A normal spleen is only supposed to be 3-5 cm and mine is 17 cm.
I know gross!
If only my body would function normally and grow a accessory liver instead of an accessory spleen. The good news is that the spleen hasn't gotten bigger in the last 6 months.
The ultrasound tech said there wasn't any water in my abdomen but by the time it was over there was 3 technicians in there doing it. They couldn't get a great view of my portal vein. Finally got one but my ribs were red and sore because of it.
My blood test results came back great too! My bilirubin which measures my jaundice level was .8 and my tumor marker was negative. The only count down was my platelets but only slightly. I have been having nausea after meals. It doesn't really matter what it is i have eaten so its not really food related. Dr. Hudson will do yet another EGD to check for a ulcer or a blockage somewhere but I doubt its either one.
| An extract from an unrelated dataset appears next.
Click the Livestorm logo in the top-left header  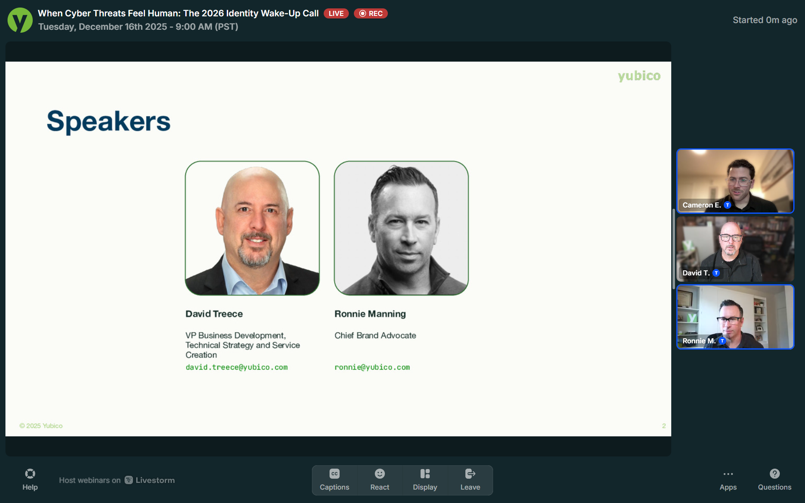(x=20, y=20)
My MELD score they use to determine where you are on the transplant list is a 7 now. Six months ago it was a 9. You would think that would be good but its not really. I have to be a 15 to be listed at all and approximately a 24 to be transplanted. We asked with the spleen enlarging so much what that meant with time until transplant was needed. Answer: 2-5 years. At the beginning my spleen wasn't big at all so the time frame was about 9 years. So that was kinda scary to me and Jeremy. That's not much time and I sure don't like the thought of having such a HUGE operation.....if I can get a liver when I need one.
I would be more than happy to just continue seeing the specialist every 6 months and go about my business. It is nice to have advanced warning and be able to plan for certain things like insurance and coverage stuff.
The funny thing is the doctor pretty much said all the same things last time(minus the 2-5 yrs) and I feel so much better about this visit than the last one. Don't know why, maybe being more up to date on the time frame.
Jeremy and I both agree we have the best specialist there is on the subject of liver transplant. Dr. Hudson is very knowledgeable, down to earth, and kind. But more than that he is not a beat around the bush kinda doctor. He tells us straight up every time whats happening and that means so much to both of us.
So I will continue my course of going about my life trying my hardest to lose the weight I need to, being with my family that I love and making the most out of life while I still feel great.
I guess a lot of cirrhosis patients don't have a lot of energy and feel pretty crappy.
I on the other had ran on the treadmill at the gym today!